***** TEXT *****
Aug 21, 2020
A Saskatoon couple who have experienced first-hand the effects of impaired driving are pleased a Saskatchewan judge has ruled that the law allowing police to demand a roadside breath test from any driver without needing suspicion of drinking is constitutional.
Lou and Linda Van De Vorst’s son, daughter-in-law and two grandchildren were killed by a drunk driver in 2016. Since then, the couple have become strong advocates for impaired driving laws. They believe the roadside breath test is another way to make roads safer.
“I was very, very happy when they passed that law back in 2018 … I’m glad that it held up in terms of a Charter challenge. I think it is just an extra tool that’s given to police to get impaired drivers off the road,” Lou said.
This appears to be the first ruling on a Charter challenge of mandatory breath screening, federal legislation that was passed by the Liberal government and took effect in December 2018. Prior to the new law, police required some reason — such as slurred speech, bad driving or the odour of alcohol — to demand that a driver take a breath test.
The ruling was made in a lower provincial court, meaning it’s not binding on other cases but will likely be taken into consideration.
The Van De Vorsts are involved with Mothers Against Drunk Driving (MADD) and have shared their family’s tragic story in schools. While education is a great way to raise awareness, roadside check stops and the Report Impaired Drivers program are another way to tackle the issue, Lou said.
“If you’re not drinking, you shouldn’t have to worry about it; you just take the test and away you go,” Linda said. While volunteering at police check stops through MADD, she’s seen people receptive to the mandatory roadside test initiative in identifying intoxicated drivers.
*****
● PROBLEMS TO WORK ON
• a. Please list the signs that, according to the article on the breath-test ruling, police needed before the new law to demand a breath test.
• b. Repeat the article on the breath-test ruling, starting at "Aug 21, 2020" and ending at "drinking is constitutional.", with "Saskatoon" swapped for "Regina".
***** GIVEN DATA *****
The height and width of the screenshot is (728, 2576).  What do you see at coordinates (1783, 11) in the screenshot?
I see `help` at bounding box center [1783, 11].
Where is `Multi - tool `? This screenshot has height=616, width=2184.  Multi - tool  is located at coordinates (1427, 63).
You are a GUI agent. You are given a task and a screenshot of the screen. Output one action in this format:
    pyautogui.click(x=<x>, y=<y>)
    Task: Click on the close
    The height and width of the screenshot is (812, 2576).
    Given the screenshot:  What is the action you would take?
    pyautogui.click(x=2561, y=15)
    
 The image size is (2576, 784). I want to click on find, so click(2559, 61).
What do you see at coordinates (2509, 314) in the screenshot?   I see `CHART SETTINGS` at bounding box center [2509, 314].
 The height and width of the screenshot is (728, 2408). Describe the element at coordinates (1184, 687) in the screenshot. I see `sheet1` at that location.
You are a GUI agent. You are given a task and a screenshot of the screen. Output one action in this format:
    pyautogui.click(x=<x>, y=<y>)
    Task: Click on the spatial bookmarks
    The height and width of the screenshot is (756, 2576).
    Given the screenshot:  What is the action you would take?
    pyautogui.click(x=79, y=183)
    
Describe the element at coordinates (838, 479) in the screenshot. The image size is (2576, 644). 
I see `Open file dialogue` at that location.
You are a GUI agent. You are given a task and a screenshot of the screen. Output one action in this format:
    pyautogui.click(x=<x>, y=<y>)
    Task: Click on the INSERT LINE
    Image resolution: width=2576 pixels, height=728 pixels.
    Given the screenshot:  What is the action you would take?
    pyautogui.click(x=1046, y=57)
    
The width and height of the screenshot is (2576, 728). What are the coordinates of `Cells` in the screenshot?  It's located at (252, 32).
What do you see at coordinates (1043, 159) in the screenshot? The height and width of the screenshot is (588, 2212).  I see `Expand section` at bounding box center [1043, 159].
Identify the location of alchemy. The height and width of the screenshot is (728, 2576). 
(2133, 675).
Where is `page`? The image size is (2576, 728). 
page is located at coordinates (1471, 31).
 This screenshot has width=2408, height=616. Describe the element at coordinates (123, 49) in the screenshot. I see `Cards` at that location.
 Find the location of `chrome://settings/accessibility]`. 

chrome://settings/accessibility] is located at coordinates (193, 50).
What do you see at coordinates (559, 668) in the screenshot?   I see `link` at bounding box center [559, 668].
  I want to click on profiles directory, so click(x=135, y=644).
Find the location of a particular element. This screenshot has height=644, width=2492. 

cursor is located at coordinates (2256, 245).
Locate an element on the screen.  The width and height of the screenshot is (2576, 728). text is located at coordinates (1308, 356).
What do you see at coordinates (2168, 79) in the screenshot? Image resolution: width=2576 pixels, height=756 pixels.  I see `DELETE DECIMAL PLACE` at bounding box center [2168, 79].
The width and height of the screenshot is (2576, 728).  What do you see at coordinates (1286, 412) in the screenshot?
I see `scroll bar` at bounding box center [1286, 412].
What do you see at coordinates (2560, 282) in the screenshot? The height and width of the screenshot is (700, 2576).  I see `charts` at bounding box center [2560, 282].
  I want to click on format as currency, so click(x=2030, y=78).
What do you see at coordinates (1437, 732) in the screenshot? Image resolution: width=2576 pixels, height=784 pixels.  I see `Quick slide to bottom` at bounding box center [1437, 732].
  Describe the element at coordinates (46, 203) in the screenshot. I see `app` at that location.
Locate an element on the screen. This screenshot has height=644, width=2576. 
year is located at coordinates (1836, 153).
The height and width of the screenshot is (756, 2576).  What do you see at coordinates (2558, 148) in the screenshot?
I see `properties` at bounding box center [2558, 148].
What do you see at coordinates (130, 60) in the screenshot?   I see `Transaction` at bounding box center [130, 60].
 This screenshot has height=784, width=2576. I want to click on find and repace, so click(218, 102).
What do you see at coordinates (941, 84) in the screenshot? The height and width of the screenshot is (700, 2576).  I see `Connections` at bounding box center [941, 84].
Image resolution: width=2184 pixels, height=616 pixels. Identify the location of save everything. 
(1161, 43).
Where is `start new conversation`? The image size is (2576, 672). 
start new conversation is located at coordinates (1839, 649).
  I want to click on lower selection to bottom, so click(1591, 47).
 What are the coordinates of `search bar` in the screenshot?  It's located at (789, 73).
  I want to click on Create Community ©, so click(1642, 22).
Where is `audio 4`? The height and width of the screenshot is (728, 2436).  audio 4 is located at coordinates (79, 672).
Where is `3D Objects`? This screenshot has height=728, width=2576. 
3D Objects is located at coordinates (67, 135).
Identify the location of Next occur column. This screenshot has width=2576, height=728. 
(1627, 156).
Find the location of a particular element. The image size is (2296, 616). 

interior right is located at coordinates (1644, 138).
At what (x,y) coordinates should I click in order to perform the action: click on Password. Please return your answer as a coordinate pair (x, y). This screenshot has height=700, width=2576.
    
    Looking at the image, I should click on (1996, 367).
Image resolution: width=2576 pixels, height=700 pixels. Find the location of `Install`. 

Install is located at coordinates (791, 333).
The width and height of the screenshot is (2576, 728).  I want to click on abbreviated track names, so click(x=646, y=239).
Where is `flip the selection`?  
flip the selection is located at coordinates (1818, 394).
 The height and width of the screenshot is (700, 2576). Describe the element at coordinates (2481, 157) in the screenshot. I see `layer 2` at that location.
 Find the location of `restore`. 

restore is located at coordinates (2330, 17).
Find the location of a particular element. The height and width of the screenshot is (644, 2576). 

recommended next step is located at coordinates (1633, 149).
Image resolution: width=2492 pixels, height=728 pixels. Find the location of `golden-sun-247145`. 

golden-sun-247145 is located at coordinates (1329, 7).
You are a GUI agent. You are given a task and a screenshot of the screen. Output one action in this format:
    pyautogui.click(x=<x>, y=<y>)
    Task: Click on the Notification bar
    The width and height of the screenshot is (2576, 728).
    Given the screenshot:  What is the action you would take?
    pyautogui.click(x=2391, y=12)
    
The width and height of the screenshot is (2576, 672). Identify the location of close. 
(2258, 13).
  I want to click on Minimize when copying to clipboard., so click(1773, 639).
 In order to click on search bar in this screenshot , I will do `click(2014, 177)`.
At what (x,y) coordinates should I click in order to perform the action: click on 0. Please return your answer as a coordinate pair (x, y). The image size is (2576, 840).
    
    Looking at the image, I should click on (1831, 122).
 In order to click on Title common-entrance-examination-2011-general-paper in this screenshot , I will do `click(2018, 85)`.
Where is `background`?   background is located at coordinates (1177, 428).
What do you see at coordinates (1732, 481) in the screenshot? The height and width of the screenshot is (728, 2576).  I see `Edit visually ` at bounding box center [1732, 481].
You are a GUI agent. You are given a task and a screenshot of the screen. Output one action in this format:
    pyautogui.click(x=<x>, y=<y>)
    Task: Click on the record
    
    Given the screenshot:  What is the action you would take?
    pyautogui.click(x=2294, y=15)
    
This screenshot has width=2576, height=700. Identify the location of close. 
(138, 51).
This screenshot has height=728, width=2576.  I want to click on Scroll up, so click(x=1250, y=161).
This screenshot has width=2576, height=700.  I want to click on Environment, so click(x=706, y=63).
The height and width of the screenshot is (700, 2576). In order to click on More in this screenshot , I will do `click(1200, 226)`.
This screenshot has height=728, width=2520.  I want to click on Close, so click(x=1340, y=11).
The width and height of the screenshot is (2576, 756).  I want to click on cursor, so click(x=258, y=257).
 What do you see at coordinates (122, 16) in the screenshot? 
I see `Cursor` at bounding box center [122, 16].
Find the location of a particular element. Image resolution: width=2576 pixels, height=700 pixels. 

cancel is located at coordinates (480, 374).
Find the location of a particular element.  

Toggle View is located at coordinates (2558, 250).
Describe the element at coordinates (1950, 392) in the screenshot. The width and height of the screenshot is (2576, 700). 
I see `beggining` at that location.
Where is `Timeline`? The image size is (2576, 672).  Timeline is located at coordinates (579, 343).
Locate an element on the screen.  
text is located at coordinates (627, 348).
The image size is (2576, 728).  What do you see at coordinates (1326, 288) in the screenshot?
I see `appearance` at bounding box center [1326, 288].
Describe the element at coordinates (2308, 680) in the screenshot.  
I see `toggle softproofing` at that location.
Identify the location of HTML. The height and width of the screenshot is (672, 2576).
*****
● RESULTS BY TASK
• a.
slurred speech
bad driving
the odour of alcohol

• b.
Aug 21, 2020
A Regina couple who have experienced first-hand the effects of impaired driving are pleased a Saskatchewan judge has ruled that the law allowing police to demand a roadside breath test from any driver without needing suspicion of drinking is constitutional.